The wild success and high quality of 'Game of Thrones' on HBO, along with 'magical realist' outings like 'The Leftovers', and the steady stream of fantasy films in the form of comic book stories, Star Wars, etc. coming out of Hollywood suggest to me that despite everything--despite supercolliders, the rise of the New Atheism, Science!, and the increasing secularization of the culture--the religious instinct is still alive. Damaged, but alive.

That we apparently feel unable to address the needs of the human spirit with strict realism in fiction, and that we seem to have developed a bottomless appetite for fantastical yet modern myth-making, suggest that we have not snuffed out our instinct toward God, but like the pagans splintered it into a thousand confused impulses.

That we don't believe the stories we tell about the divine and that, in our best stories, we find ourselves unable even to pretend that the divine is truly divine, suggest that our instinct has been badly wounded.

Consider 'Game of Thrones': a universe with dragons, magic, and gods of various descriptions, but no moral order. The overriding sense in 'Game of Thrones' is that what structures reality is the struggle for power, and nothing else. The book series is titled 'A Song of Ice and Fire'. The old duality of good and evil, life and death, recast into mere physical forces, jockeying for supremacy: dragons vs. ice zombies. 
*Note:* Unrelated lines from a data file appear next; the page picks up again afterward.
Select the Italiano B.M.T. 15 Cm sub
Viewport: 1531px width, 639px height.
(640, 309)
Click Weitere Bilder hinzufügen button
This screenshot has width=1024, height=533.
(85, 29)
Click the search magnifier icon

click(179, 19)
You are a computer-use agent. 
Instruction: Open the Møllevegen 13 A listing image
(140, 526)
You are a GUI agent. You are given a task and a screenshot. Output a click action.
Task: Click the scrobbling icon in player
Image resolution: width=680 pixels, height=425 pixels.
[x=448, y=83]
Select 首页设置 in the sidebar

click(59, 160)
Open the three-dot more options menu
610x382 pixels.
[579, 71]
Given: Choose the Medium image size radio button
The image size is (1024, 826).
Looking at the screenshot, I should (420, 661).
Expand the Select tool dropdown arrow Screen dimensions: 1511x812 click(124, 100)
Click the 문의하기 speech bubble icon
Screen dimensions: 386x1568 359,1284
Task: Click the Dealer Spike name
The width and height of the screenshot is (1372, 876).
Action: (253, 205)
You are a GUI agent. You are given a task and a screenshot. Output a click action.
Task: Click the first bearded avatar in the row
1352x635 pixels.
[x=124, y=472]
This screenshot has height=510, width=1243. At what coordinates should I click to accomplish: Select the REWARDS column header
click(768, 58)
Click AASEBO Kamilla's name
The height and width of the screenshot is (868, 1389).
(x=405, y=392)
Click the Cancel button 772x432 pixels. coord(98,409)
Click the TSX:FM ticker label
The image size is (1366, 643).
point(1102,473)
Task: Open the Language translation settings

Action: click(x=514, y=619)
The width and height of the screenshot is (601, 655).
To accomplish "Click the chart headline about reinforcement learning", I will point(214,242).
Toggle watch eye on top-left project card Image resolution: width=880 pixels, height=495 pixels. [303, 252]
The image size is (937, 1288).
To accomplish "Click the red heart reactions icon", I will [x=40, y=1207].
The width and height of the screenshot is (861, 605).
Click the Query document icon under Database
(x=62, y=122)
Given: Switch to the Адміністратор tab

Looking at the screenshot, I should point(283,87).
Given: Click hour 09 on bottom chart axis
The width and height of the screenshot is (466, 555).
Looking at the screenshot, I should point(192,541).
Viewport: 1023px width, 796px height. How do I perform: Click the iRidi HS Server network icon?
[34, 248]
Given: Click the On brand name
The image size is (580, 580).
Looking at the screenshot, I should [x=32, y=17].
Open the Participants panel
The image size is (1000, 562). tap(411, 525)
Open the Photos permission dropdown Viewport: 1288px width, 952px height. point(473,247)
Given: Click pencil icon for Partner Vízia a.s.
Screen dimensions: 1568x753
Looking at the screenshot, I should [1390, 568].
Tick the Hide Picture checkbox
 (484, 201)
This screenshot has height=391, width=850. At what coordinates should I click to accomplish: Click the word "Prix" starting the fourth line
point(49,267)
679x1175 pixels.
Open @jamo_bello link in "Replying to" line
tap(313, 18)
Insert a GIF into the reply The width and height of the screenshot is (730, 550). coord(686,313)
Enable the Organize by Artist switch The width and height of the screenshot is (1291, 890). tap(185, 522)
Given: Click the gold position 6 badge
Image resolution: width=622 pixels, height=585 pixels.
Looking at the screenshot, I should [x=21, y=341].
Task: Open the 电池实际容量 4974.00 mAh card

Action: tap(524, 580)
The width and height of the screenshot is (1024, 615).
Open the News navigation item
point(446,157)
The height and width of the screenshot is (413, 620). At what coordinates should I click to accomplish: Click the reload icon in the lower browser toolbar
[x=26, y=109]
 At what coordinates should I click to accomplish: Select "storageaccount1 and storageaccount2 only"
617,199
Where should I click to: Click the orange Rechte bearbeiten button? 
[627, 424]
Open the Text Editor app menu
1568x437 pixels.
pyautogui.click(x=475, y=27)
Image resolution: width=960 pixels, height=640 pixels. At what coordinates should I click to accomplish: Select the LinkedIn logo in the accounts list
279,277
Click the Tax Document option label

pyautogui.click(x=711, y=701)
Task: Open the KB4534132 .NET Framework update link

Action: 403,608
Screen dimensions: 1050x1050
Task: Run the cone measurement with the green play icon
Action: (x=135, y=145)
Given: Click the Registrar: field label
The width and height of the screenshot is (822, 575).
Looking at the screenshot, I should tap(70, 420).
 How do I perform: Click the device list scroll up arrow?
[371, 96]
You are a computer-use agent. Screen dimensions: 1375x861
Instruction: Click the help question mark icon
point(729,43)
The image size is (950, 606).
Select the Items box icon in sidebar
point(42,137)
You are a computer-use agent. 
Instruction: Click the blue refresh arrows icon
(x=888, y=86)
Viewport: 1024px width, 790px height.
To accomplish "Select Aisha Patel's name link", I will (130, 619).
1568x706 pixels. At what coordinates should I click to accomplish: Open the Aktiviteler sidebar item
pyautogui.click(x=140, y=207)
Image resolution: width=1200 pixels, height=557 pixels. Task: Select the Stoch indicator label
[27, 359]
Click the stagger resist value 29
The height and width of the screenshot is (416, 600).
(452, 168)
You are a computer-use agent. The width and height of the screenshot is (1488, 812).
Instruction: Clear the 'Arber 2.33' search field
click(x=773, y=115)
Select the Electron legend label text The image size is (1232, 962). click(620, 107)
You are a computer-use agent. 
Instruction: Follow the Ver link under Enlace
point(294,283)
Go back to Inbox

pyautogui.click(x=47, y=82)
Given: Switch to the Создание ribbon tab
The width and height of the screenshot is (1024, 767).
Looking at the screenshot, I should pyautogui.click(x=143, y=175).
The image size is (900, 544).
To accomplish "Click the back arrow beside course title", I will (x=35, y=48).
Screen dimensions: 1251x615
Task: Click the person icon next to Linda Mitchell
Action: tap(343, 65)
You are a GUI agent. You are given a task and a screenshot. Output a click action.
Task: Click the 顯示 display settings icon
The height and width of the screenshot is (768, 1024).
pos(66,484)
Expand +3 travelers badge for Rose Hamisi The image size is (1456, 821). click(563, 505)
Those pitiful characters who struggle to be moral find themselves to be, in the end, mistaken and foolish. Over and over the good are crucified, but there is no resurrection. Even when characters are brought back from the dead by mysterious magic, it is not like Christ or Gandalf, who come back, through divine power and purpose, to demonstrate to us mortals doomed to die that all will not be lost, that justice, goodness, and life will reign in the end. It is mere resuscitation, to what end no one can guess.